And then he points me to the evidence: “Anybody who wants to know about Shakespeare can just walk into 201 East Capitol Street in Washington.” I’m hoping this is where Dan Brown discovered the Freemason’s Pyramid, but it turns out to be the Folger Library, the largest repository of Shakespeare material in the world.
The Folger’s director is a sharp, affable man who claims his name is Michael Witmore. We sit on university chairs in his book-lined office, and he seems like someone with nothing to hide. (He’s that good.)
“As a Shakespeare scholar,” he tells me, “I do not lie awake at night worried about who really wrote these plays.” No, of course not. Not with Bigfoot on the loose and the world about to end Nov. 11. “It’s intellectually dishonest to doubt documentary evidence on the assumption that other evidence will show up to disprove what we have. But if you feel, against all possible evidence, that you can find a piece of paper saying that Shakespeare could write about events that occurred after his death, you can go ahead. But I wouldn’t get very excited about your proposal. In the same way that I wouldn’t get very excited about your proposal to prove that Shakespeare based his comedies on 1970s TV sitcoms.”
Of course . . . I hadn’t even thought of that before: The Henry Winkler Theory.
Eric Rasmussen, a professor of English at the University of Nevada, is a regular Robert Langdon of the Shakespearean world. He’s spent years sleuthing around the globe for rare Shakespeare documents. Why, I ask him, do we persist in arguing about who wrote “Hamlet” and “Twelfth Night” and “Midsummer Night’s Dream”?
“You have these sublimely beautiful creations that you think only a supernatural being could have created,” he says. “It immediately suggests, ‘Could it really have been a country hick that didn’t go to college?’ The best analysis, I think, is: A welfare mother couldn’t have written ‘Harry Potter.’ And maybe 400 years from now, someone will say that.” (You heard it here first, folks.)
There’s something almost religious about the de Vere argument, he suggests. “It’s foolish to say, ‘Prove to me that your God exists.’ And that’s the way it is with this. There’s no proof that de Vere wrote these plays. But you can’t disprove it; therefore, it’s plausible. How can I respond to that?”
I know someone who can. Harvard professor Stephen Greenblatt’s biography of the Bard was a bestseller for months in 2004. He hasn’t seen “Anonymous,” but he knows the enemy well.
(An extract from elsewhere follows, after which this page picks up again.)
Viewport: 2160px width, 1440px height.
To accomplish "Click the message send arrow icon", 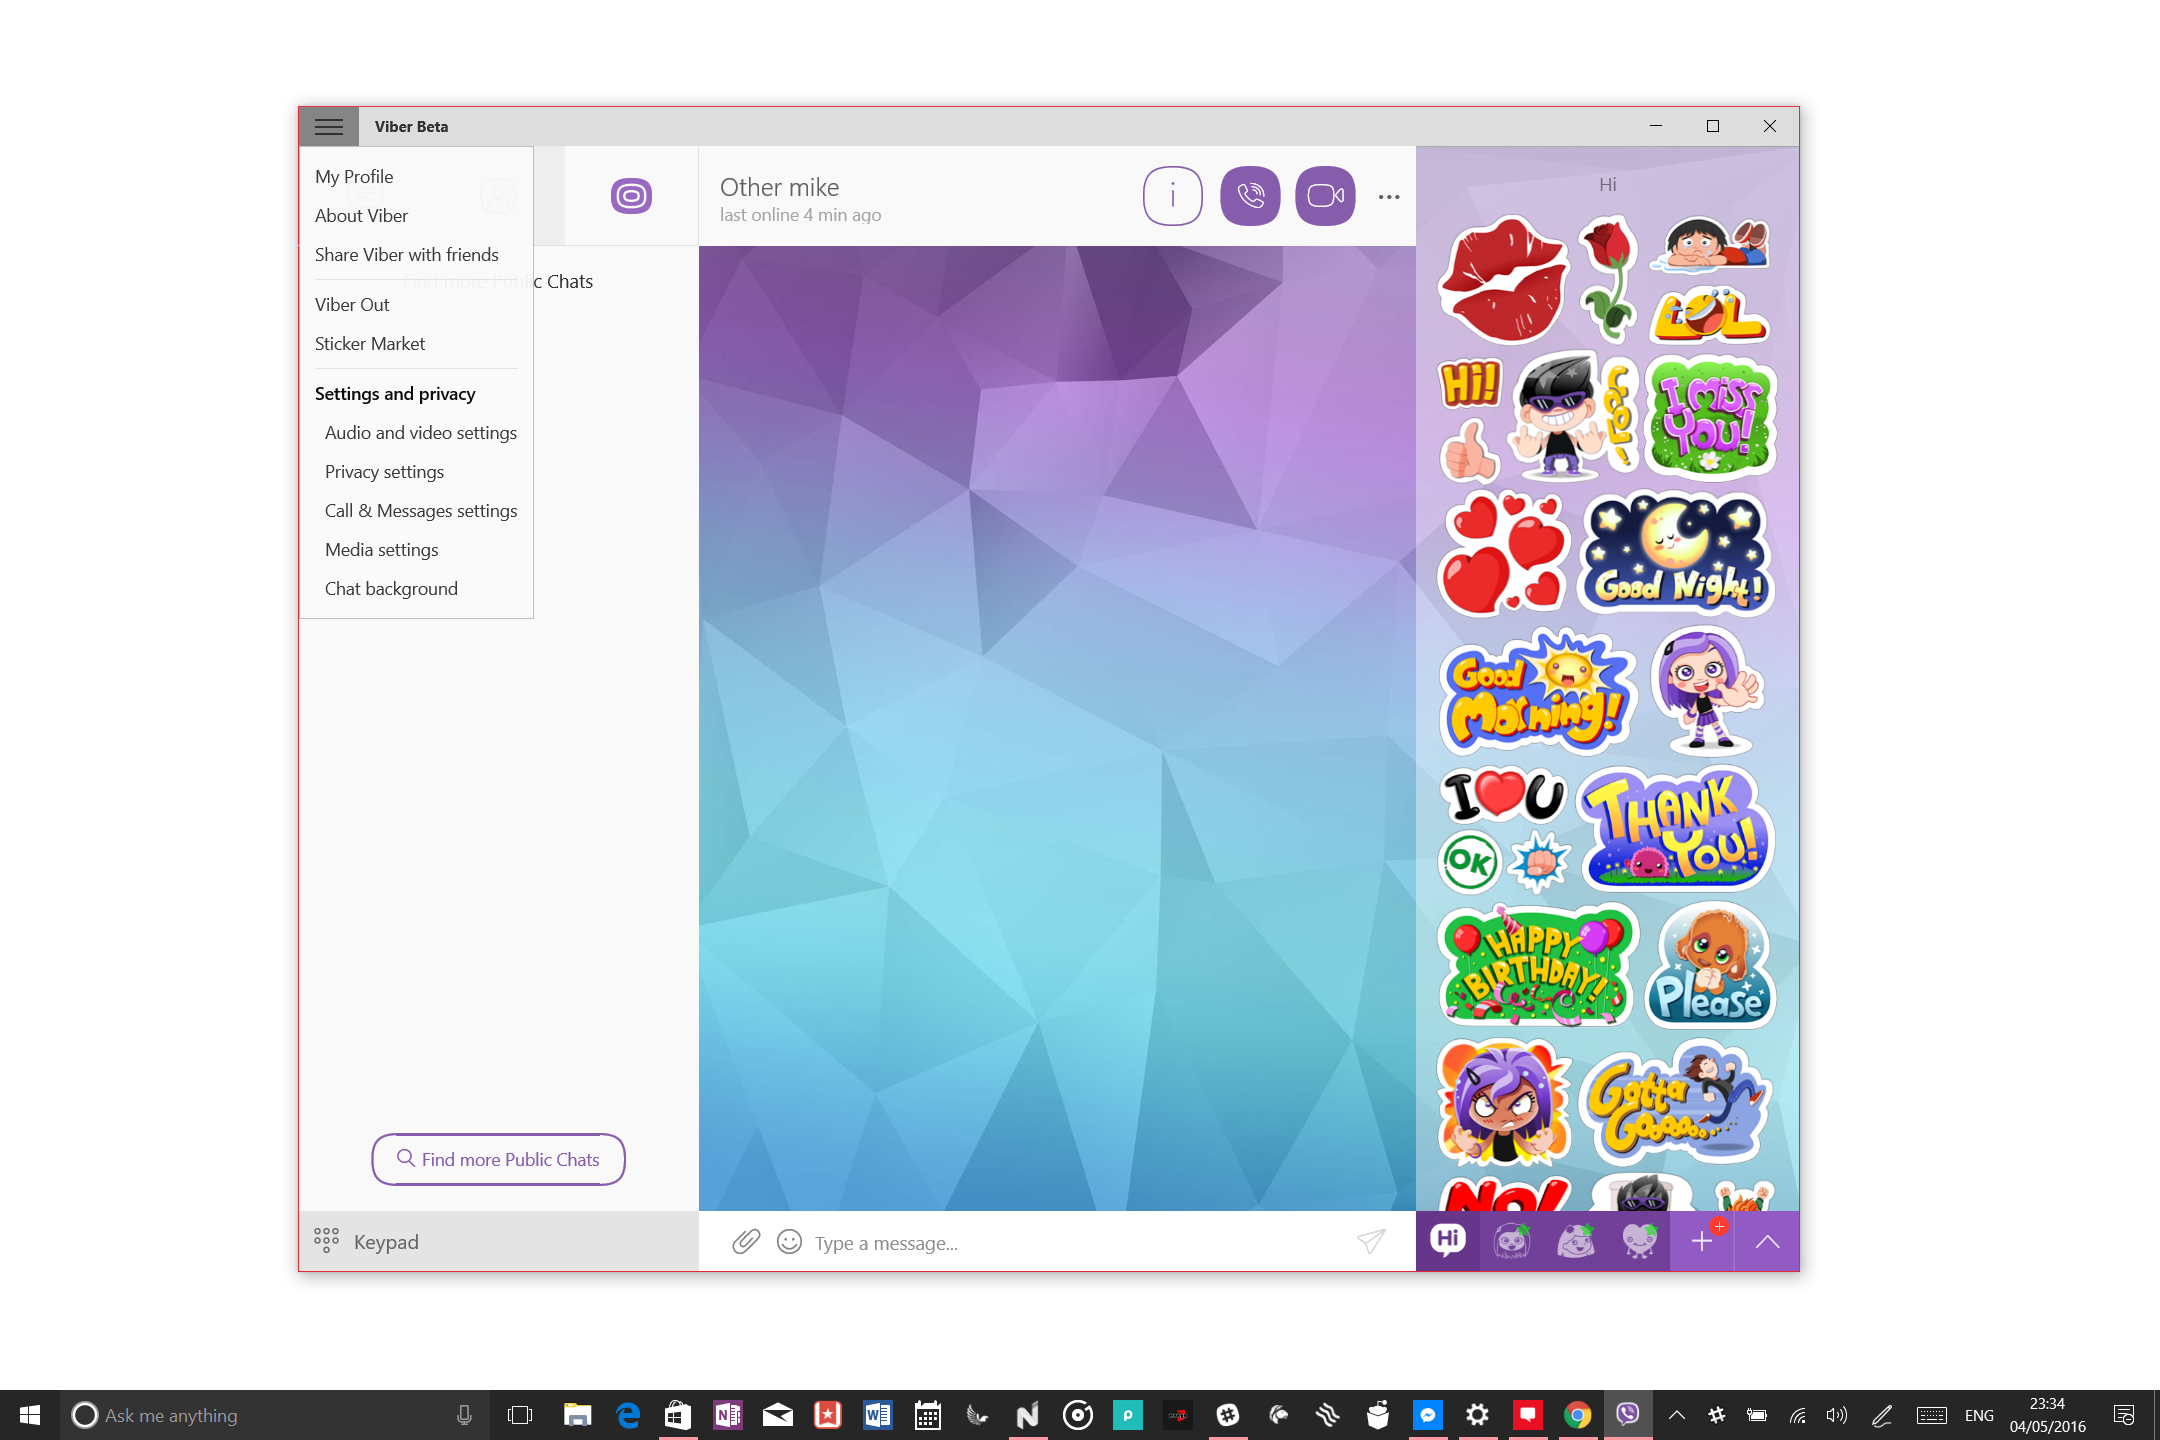I will pyautogui.click(x=1371, y=1242).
“It seems hilarious for Americans to buy this argument,” he says. “Why would we think that only people who have the right bloodlines can write these plays? It’s a strange but familiar quality of the human imagination that you can write about kings and presidents without being related to one. Why Americans are drawn to this is a mystery to me.”
Ah, a mystery. I like the sound of that.